=== WORK ITEM ===
If a line of the data below holds the word "will", list it.

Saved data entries

"""

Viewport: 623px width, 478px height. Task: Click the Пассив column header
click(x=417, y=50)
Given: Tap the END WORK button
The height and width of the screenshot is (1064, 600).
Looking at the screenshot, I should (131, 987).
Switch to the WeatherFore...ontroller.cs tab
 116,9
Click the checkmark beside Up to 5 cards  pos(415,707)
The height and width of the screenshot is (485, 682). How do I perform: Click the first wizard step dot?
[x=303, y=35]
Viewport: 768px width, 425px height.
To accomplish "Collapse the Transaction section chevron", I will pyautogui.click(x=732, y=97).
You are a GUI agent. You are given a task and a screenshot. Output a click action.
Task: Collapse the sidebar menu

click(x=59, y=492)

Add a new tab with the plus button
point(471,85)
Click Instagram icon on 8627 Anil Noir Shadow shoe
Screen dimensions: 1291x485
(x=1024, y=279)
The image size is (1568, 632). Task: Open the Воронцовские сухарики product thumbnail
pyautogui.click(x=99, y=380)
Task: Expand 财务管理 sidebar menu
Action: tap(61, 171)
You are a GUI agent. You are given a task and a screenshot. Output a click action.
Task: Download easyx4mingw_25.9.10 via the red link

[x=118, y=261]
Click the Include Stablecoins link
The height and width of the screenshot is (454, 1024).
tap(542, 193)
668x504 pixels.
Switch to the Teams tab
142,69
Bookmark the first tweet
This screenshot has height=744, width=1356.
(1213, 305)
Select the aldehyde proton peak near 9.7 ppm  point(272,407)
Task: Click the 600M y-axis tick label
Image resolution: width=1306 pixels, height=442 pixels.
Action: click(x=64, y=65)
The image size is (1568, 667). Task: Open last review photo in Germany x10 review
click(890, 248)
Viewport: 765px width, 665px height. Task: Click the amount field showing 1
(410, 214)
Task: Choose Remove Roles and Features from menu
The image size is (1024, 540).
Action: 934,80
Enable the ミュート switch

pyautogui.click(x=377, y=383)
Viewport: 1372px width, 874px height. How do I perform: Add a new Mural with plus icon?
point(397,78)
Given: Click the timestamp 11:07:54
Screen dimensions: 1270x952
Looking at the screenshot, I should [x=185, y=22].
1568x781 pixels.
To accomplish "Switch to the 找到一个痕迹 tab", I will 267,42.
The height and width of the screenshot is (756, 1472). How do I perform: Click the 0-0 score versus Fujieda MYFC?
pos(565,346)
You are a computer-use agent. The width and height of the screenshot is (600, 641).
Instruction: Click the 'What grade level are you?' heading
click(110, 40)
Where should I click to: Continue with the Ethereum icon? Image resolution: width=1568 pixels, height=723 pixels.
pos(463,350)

"""

=== TASK SOLUTION ===
To accomplish "Collapse the Transaction section chevron", I will pyautogui.click(x=732, y=97).
To accomplish "Switch to the 找到一个痕迹 tab", I will 267,42.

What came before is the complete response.